Oxalate sind normalerweise kein Gesundheitsproblem, wenn sie in normalen, mäßigen Mengen verzehrt werden. In seltenen Fällen kann der Verzehr eines ho
hen Oxalatspiegels jedoch bestimmte Gesundheitsprobleme verursachen.

Oxalate sind am bekanntesten dafür, dass sie möglicherweise die Absorption bestimmter Mineralien wie Kalzium beeinträchtigen. Experten sind sich jedoch immer noch einig, dass Oxalate für die überwiegende Mehrheit der Menschen keine Bedrohung darstellen und dass ihre Anwesenheit in Gemüse wie Mangold die vielen gesundheitlichen Vorteile dieser Lebensmittel definitiv nicht überwiegt.

Menschen mit Nieren- oder Gallenblasenproblemen in der Vorgeschichte möchten möglicherweise Mangold aufgrund seiner Oxalate nicht essen, da diese in einigen Fällen die Symptome verschlimmern können.

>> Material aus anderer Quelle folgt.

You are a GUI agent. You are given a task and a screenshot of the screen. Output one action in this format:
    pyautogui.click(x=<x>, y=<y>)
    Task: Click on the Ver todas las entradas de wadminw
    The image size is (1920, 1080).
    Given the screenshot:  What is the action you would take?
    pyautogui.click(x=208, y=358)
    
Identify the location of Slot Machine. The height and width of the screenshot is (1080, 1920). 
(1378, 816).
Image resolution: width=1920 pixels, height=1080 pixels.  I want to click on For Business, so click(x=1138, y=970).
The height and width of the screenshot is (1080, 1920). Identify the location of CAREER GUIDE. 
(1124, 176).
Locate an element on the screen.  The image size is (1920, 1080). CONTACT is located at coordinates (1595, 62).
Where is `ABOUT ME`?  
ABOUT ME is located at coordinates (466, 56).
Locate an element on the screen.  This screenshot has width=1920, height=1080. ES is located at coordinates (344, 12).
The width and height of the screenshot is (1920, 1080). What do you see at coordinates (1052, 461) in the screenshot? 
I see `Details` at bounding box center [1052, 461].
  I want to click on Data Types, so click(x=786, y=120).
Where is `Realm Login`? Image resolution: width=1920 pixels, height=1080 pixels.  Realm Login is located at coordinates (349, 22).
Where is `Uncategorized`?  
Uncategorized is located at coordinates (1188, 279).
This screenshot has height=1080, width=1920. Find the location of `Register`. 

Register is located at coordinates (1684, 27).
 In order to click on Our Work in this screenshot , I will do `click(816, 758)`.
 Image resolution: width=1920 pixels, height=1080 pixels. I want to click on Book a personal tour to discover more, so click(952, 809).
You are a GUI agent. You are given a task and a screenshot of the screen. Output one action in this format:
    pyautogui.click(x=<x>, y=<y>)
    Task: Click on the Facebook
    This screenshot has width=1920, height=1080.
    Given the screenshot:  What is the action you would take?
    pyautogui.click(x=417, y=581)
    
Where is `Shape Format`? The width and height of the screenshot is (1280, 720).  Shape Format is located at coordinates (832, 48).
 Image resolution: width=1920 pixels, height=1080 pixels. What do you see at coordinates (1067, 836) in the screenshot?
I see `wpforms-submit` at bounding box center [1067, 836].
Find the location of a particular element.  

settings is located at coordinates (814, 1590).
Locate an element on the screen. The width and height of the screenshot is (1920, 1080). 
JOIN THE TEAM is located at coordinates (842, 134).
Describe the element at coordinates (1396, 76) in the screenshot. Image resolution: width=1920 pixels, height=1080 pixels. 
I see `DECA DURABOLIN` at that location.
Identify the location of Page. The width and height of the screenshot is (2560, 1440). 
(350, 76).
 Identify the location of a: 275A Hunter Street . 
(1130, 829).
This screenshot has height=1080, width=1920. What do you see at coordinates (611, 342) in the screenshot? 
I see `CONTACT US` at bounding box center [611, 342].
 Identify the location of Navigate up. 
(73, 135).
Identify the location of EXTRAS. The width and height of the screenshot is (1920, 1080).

Wenn Sie eine Allergie gegen Mangold haben, kann es beim Verzehr der Stängel oder Blätter zu einer negativen Reaktion kommen. In diesem Fall können Nebenwirkungen von Mangold wie Kribbeln in Mund oder Rachen, Bauchschmerzen, Juckreiz, Hautausschlag usw. auftreten.

Wenn Oxalate schwerwiegende Nebenwirkungen verursachen, können Nierensteine, Bauchschmerzen, niedriger Blutdruck, Erbrechen und ein schwacher Puls auftreten.

Abschließende Gedanken

  • Mangold ist ein grünes Blattgemüse aus der  Amaranthaceae- Pflanzenfamilie, das den wissenschaftlichen Namen  Beta vulgaris trägt. Mangoldpflanzen gibt es in vielen Sorten und Farben, wie z. B. tiefgrün, rot, gelb, orange, lila und mehrfarbig Mangold.
  • Warum ist Mangold gut für Sie? Mangold enthält viele verschiedene Arten von Antioxidantien, einschließlich Polyphenolen, Betaxanthin, Spritzensäure, Vitamin A und C, Lutein und anderen Carotinoiden.
  • Zu den Vorteilen von Mangold zählen die Reduzierung von Entzündungen und oxidativem Stress, die Bekämpfung von Krebs und Herzerkrankungen, der Schutz der Gesundheit von Haut und Augen, die Erhaltung der Gehirngesundheit, die Verbesserung der Verdauung sowie die Unterstützung der Muskel- und Nervenfunktionen.
  • Sie können diese Grüns sowohl roh als auch gekocht essen. Mangold verbessert jedoch nicht nur die Nährstoffverfügbarkeit, sondern auch den Geschmack.
  • Mangold ist anfällig für lebensmittelbedingte Krankheitserreger wie andere Blattgemüse. Waschen Sie dieses Gemüse daher sorgfältig, bevor Sie es zubereiten.